Stored data
=-=-=-=-=
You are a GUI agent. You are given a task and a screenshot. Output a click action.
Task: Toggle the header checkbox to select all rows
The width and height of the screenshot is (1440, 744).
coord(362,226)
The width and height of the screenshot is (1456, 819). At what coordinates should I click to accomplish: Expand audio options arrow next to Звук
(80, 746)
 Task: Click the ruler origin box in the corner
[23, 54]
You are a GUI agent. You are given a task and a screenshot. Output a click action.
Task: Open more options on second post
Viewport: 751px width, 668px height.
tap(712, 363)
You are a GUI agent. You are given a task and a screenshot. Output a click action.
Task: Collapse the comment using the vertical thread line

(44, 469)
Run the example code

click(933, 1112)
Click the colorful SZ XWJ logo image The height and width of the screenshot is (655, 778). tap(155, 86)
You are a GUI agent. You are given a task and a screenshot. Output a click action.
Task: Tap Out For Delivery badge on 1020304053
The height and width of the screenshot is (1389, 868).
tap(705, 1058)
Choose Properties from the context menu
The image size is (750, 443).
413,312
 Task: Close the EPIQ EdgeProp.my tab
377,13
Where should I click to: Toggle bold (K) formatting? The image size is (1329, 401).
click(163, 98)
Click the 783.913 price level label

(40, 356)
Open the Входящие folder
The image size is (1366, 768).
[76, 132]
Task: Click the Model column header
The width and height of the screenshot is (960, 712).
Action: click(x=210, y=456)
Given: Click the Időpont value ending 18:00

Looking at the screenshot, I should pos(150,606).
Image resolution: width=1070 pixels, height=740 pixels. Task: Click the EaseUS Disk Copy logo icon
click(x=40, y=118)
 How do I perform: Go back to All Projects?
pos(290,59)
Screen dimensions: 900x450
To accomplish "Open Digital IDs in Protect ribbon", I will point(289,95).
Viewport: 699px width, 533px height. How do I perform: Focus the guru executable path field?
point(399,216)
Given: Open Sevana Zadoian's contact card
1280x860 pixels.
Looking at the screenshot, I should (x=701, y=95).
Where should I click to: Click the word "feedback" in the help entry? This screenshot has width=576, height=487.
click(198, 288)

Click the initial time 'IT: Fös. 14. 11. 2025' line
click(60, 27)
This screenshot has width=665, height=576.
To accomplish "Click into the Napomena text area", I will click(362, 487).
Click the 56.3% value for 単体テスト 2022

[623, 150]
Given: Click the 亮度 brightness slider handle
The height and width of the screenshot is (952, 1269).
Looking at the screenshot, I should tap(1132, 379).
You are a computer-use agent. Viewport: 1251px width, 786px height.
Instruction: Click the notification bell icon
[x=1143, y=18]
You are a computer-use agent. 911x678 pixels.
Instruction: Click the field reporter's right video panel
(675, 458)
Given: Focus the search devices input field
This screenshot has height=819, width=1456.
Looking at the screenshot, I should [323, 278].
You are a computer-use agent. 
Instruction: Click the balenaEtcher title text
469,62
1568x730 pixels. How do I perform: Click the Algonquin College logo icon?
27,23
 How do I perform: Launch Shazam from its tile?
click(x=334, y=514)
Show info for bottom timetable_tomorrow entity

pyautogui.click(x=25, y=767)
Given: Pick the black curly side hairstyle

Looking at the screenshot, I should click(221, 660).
=-=-=-=-=
### Activity
Collect from the data above every line that includes "computer".

### Exercise output
You are a computer-use agent. Viewport: 1251px width, 786px height.
You are a computer-use agent. 911x678 pixels.
You are a computer-use agent. 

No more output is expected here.